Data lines
------------------------------
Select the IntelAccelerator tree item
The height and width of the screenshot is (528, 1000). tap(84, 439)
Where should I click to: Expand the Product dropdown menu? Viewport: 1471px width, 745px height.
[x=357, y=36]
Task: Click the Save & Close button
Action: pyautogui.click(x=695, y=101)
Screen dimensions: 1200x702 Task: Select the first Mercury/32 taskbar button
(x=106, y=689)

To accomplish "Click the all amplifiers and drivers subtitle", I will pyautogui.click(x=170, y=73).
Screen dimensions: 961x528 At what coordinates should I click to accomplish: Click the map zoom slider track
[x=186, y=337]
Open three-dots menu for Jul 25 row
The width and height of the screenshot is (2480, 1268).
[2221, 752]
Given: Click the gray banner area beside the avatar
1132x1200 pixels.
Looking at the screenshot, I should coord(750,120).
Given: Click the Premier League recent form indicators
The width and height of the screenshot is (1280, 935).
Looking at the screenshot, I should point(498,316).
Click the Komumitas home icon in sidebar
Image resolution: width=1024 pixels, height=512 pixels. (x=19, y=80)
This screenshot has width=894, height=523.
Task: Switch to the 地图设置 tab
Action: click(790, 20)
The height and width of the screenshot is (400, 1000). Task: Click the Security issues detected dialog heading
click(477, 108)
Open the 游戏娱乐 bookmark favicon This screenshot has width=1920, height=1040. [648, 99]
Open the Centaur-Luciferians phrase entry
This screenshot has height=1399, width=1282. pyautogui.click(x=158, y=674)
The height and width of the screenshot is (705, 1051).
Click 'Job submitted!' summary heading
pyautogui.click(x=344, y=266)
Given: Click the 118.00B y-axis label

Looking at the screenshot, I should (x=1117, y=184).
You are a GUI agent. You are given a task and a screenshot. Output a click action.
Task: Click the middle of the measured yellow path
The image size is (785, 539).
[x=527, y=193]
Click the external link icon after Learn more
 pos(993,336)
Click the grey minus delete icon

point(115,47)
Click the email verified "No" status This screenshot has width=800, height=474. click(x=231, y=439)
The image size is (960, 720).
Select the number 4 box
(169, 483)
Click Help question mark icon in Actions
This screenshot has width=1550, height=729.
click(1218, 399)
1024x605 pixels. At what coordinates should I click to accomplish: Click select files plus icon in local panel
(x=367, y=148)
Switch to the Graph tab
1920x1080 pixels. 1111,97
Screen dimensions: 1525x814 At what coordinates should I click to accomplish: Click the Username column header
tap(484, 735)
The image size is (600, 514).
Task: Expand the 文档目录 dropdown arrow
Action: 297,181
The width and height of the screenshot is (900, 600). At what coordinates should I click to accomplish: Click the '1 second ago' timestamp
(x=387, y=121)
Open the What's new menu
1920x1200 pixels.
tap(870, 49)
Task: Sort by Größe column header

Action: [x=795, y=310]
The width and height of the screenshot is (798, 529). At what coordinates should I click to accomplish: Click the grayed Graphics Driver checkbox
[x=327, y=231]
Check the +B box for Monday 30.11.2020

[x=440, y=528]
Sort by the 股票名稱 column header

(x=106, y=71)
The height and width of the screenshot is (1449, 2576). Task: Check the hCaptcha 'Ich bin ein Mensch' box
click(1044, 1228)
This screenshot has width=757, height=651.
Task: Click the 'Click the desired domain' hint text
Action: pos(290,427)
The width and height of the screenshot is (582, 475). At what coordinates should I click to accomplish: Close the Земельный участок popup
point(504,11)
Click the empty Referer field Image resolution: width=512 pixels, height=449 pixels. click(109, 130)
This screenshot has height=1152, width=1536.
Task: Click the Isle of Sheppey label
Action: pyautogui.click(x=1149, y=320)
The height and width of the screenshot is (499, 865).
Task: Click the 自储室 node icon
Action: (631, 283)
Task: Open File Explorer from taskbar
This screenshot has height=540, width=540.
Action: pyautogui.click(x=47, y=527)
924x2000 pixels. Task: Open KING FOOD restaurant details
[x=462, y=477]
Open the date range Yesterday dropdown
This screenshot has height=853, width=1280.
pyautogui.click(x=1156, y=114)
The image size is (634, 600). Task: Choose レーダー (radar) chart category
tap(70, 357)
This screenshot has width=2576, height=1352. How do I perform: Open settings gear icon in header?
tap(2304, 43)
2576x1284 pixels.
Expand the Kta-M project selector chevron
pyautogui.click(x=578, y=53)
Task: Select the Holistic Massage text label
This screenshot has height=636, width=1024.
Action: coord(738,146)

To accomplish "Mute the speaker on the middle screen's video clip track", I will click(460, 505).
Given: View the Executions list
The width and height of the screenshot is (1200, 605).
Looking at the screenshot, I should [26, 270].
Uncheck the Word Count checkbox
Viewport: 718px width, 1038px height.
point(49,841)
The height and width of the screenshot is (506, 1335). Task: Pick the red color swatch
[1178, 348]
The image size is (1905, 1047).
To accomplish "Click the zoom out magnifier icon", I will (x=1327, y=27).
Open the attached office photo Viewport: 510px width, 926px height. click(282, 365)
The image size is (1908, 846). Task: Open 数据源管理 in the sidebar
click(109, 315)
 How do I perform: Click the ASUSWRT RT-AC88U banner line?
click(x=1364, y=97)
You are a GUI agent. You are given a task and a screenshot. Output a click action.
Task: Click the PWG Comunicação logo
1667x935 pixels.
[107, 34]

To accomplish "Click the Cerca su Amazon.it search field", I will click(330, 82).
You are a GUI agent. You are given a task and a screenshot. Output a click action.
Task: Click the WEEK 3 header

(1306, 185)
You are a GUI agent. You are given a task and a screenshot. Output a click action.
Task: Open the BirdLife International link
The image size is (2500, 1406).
------------------------------
- [What to work on]: Revise the items above so that every "GUI agent" becomes "interface agent", leaving everything else untouched.

- [Reply]:
Select the IntelAccelerator tree item
The height and width of the screenshot is (528, 1000). tap(84, 439)
Where should I click to: Expand the Product dropdown menu? Viewport: 1471px width, 745px height.
[x=357, y=36]
Task: Click the Save & Close button
Action: pyautogui.click(x=695, y=101)
Screen dimensions: 1200x702 Task: Select the first Mercury/32 taskbar button
(x=106, y=689)

To accomplish "Click the all amplifiers and drivers subtitle", I will pyautogui.click(x=170, y=73).
Screen dimensions: 961x528 At what coordinates should I click to accomplish: Click the map zoom slider track
[x=186, y=337]
Open three-dots menu for Jul 25 row
The width and height of the screenshot is (2480, 1268).
[2221, 752]
Given: Click the gray banner area beside the avatar
1132x1200 pixels.
Looking at the screenshot, I should coord(750,120).
Given: Click the Premier League recent form indicators
The width and height of the screenshot is (1280, 935).
Looking at the screenshot, I should point(498,316).
Click the Komumitas home icon in sidebar
Image resolution: width=1024 pixels, height=512 pixels. (x=19, y=80)
This screenshot has width=894, height=523.
Task: Switch to the 地图设置 tab
Action: click(790, 20)
The height and width of the screenshot is (400, 1000). Task: Click the Security issues detected dialog heading
click(477, 108)
Open the 游戏娱乐 bookmark favicon This screenshot has width=1920, height=1040. [648, 99]
Open the Centaur-Luciferians phrase entry
This screenshot has height=1399, width=1282. pyautogui.click(x=158, y=674)
The height and width of the screenshot is (705, 1051).
Click 'Job submitted!' summary heading
pyautogui.click(x=344, y=266)
Given: Click the 118.00B y-axis label

Looking at the screenshot, I should (x=1117, y=184).
You are a interface agent. You are given a task and a screenshot. Output a click action.
Task: Click the middle of the measured yellow path
The image size is (785, 539).
[x=527, y=193]
Click the external link icon after Learn more
 pos(993,336)
Click the grey minus delete icon

point(115,47)
Click the email verified "No" status This screenshot has width=800, height=474. click(x=231, y=439)
The image size is (960, 720).
Select the number 4 box
(169, 483)
Click Help question mark icon in Actions
This screenshot has width=1550, height=729.
click(1218, 399)
1024x605 pixels. At what coordinates should I click to accomplish: Click select files plus icon in local panel
(x=367, y=148)
Switch to the Graph tab
1920x1080 pixels. 1111,97
Screen dimensions: 1525x814 At what coordinates should I click to accomplish: Click the Username column header
tap(484, 735)
The image size is (600, 514).
Task: Expand the 文档目录 dropdown arrow
Action: 297,181
The width and height of the screenshot is (900, 600). At what coordinates should I click to accomplish: Click the '1 second ago' timestamp
(x=387, y=121)
Open the What's new menu
1920x1200 pixels.
tap(870, 49)
Task: Sort by Größe column header

Action: [x=795, y=310]
The width and height of the screenshot is (798, 529). At what coordinates should I click to accomplish: Click the grayed Graphics Driver checkbox
[x=327, y=231]
Check the +B box for Monday 30.11.2020

[x=440, y=528]
Sort by the 股票名稱 column header

(x=106, y=71)
The height and width of the screenshot is (1449, 2576). Task: Check the hCaptcha 'Ich bin ein Mensch' box
click(1044, 1228)
This screenshot has width=757, height=651.
Task: Click the 'Click the desired domain' hint text
Action: pos(290,427)
The width and height of the screenshot is (582, 475). At what coordinates should I click to accomplish: Close the Земельный участок popup
point(504,11)
Click the empty Referer field Image resolution: width=512 pixels, height=449 pixels. click(109, 130)
This screenshot has height=1152, width=1536.
Task: Click the Isle of Sheppey label
Action: pyautogui.click(x=1149, y=320)
The height and width of the screenshot is (499, 865).
Task: Click the 自储室 node icon
Action: (631, 283)
Task: Open File Explorer from taskbar
This screenshot has height=540, width=540.
Action: pyautogui.click(x=47, y=527)
924x2000 pixels. Task: Open KING FOOD restaurant details
[x=462, y=477]
Open the date range Yesterday dropdown
This screenshot has height=853, width=1280.
pyautogui.click(x=1156, y=114)
The image size is (634, 600). Task: Choose レーダー (radar) chart category
tap(70, 357)
This screenshot has width=2576, height=1352. How do I perform: Open settings gear icon in header?
tap(2304, 43)
2576x1284 pixels.
Expand the Kta-M project selector chevron
pyautogui.click(x=578, y=53)
Task: Select the Holistic Massage text label
This screenshot has height=636, width=1024.
Action: coord(738,146)

To accomplish "Mute the speaker on the middle screen's video clip track", I will click(460, 505).
Given: View the Executions list
The width and height of the screenshot is (1200, 605).
Looking at the screenshot, I should [26, 270].
Uncheck the Word Count checkbox
Viewport: 718px width, 1038px height.
point(49,841)
The height and width of the screenshot is (506, 1335). Task: Pick the red color swatch
[1178, 348]
The image size is (1905, 1047).
To accomplish "Click the zoom out magnifier icon", I will (x=1327, y=27).
Open the attached office photo Viewport: 510px width, 926px height. click(282, 365)
The image size is (1908, 846). Task: Open 数据源管理 in the sidebar
click(109, 315)
 How do I perform: Click the ASUSWRT RT-AC88U banner line?
click(x=1364, y=97)
You are a interface agent. You are given a task and a screenshot. Output a click action.
Task: Click the PWG Comunicação logo
1667x935 pixels.
[107, 34]

To accomplish "Click the Cerca su Amazon.it search field", I will click(330, 82).
You are a interface agent. You are given a task and a screenshot. Output a click action.
Task: Click the WEEK 3 header

(1306, 185)
You are a interface agent. You are given a task and a screenshot. Output a click action.
Task: Open the BirdLife International link
The image size is (2500, 1406).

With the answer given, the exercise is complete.